The next two chapters cover the use of personal firewalls at home and work. The topics covered include risk identification, needs assessment, and firewall management. Licensing, software configuration and distribution are also discussed. Together these chapters present a good discourse on the differences between business and home firewall implementations.
The author appears to be very keen on logs and has dedicated a chapter to them. She begins with a convincing argument about why you should log, and then presents a well-written tutorial on reading them. This is one point where the reader will need the background information covered in the networking basics chapter. While many programs have their own log format, they contain much of the same information, source and destination addresses and ports, protocol, date and time. Next she demonstrates how to use logs to identify configuration errors and monitor traffic as well as identify, report and respond to scans and attacks.
In "Configuration Options", the selection of an appropriate level of protection, dropping vs. rejecting packets, legitimate traffic, maintaining and updating software are addressed. There is a nice discussion on stealthing, passive finger printing and tarpits. Yeo encourages the reader to be a good Internet citizen and participate in an online security community. She also discourages aggressive responses to suspected attacks.
The section on troubleshooting is invaluable. It covers techniques that should be used when beginning to troubleshoot any networking problem. The author describes each step, including the expected results, and then presents a table summarizing them. Next she examines some common pitfalls resulting from installing a firewall including broken services such as DNS and FTP and what happens when ICMP is completely blocked. The symptoms and possible resolution are given for each of these issues.
The Appendix and bibliography present additional information that readers may find useful. The Appendix is a review of fourteen firewall products, grouped into hardware and software solutions. For each product, the author offers a brief description and discusses their features, strengths, and weaknesses. As mentioned before, Yeo is keen on logging and includes a description of each product's logging capabilities. Anyone interested in further reading should check out the resources listed in the bibliography.

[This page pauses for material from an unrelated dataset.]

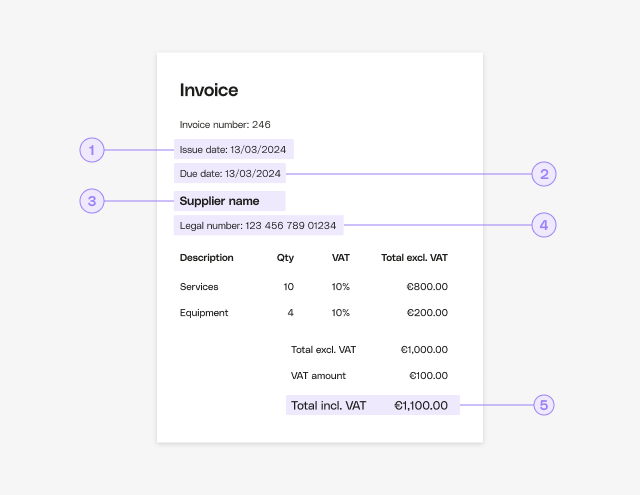Select the highlighted Due date field
The width and height of the screenshot is (640, 495).
(229, 174)
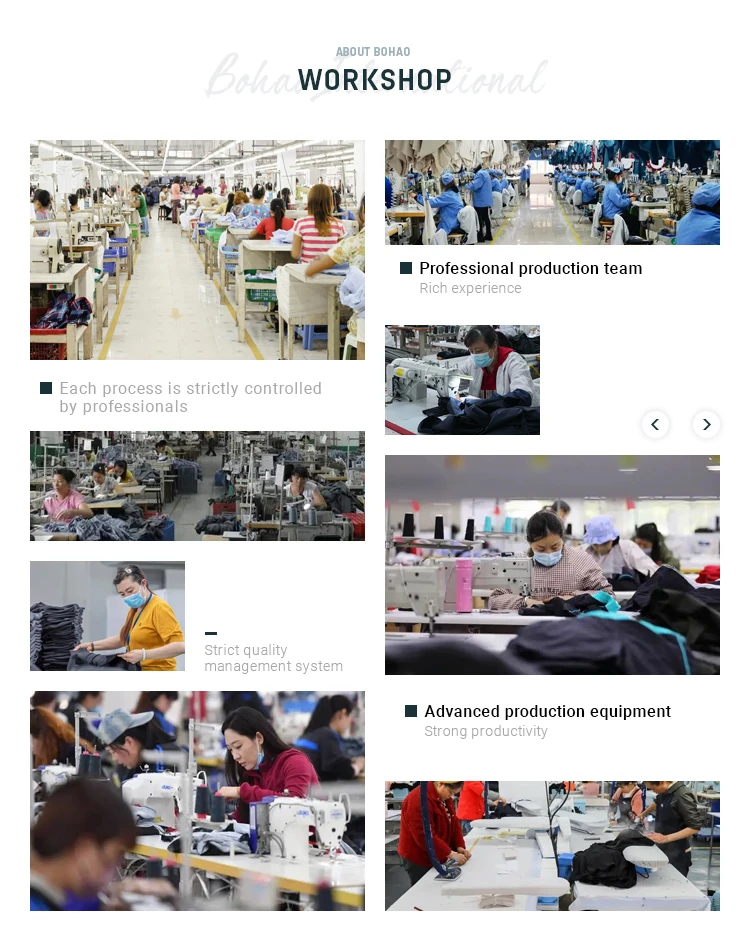Click the next slide arrow button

This book is really about much more than personal firewalls. Lisa Yeo has included a discussion of networking and security basics, and a tutorial on troubleshooting. While the intended audience may be administrators and remote users, the true audience is broader than the title implies. In the context of this book, an administrator could be anyone who has networked his or her home computer, and a remote user may be anyone using a computer for work outside the office. The topics are presented in a clear manner. While the author does discuss features, benefits and uses for the various products, she does not attempt to compare the merits of one product over another, nor recommend which solution is best for you. With the knowledge gleaned from this book, and an understanding of your own situation, you should be able to make an informed choice.